Jones recalls working on the MysteryVibe app, which paired with a smart vibrator and underwent substantial design changes after all-female focus groups provided input. “The original in-app messaging was much more heavy-handed,” she says.

This is barely satire.

Perhaps the most heavy-handed part of app design is the incentive to lure users into pay-for app subscriptions or “VIP” app features. Online app stores are littered with users fed up with ad pop-ups that block them from entering data.

Jam Kotenko, a pregnant mother of one who lives in the Phillippines, used free fertility apps to conceive both times.

"While all the apps I used were fairly useful upon signup, some of them asked you to pay a premium to gain access to more valuable insights like better articles, access to more comparative analysis of your daily logs (which is pretty much why someone like me would want to sign up for a fertility app in the first place), and better customization," she tells Romper by email. "I guess if I have legitimately been having a hard time conceiving, I wouldn't mind paying a bit for the premium membership, but for newbies looking for a simple way to maximize their ovulation period while also learning as much as they can about what goes on during conception, it's slightly annoying."
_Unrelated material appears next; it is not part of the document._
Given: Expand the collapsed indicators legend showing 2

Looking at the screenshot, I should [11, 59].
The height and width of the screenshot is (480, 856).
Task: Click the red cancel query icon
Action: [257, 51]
Still, in-app ads don’t stop all users. “This app used to be great but then it pesters you to pay to join. Which I said no to,” wrote Darius D. in a Google Play review. “We continued with the free version and now I am a dad.”

Touché.

Many of the fertility apps currently on the market allow users to re-skin the interface so it isn’t all pink or papered in flowers — though this sometimes requires a "pro" version of the app. But if app developers want to create a product that is truly user friendly, they need to recognize that tracking a period means incorporating a person’s entire life, and not just their period. Because fertility isn’t something that pops up once a month — it’s on user’s minds every day.

*Name has been changed at the person's request.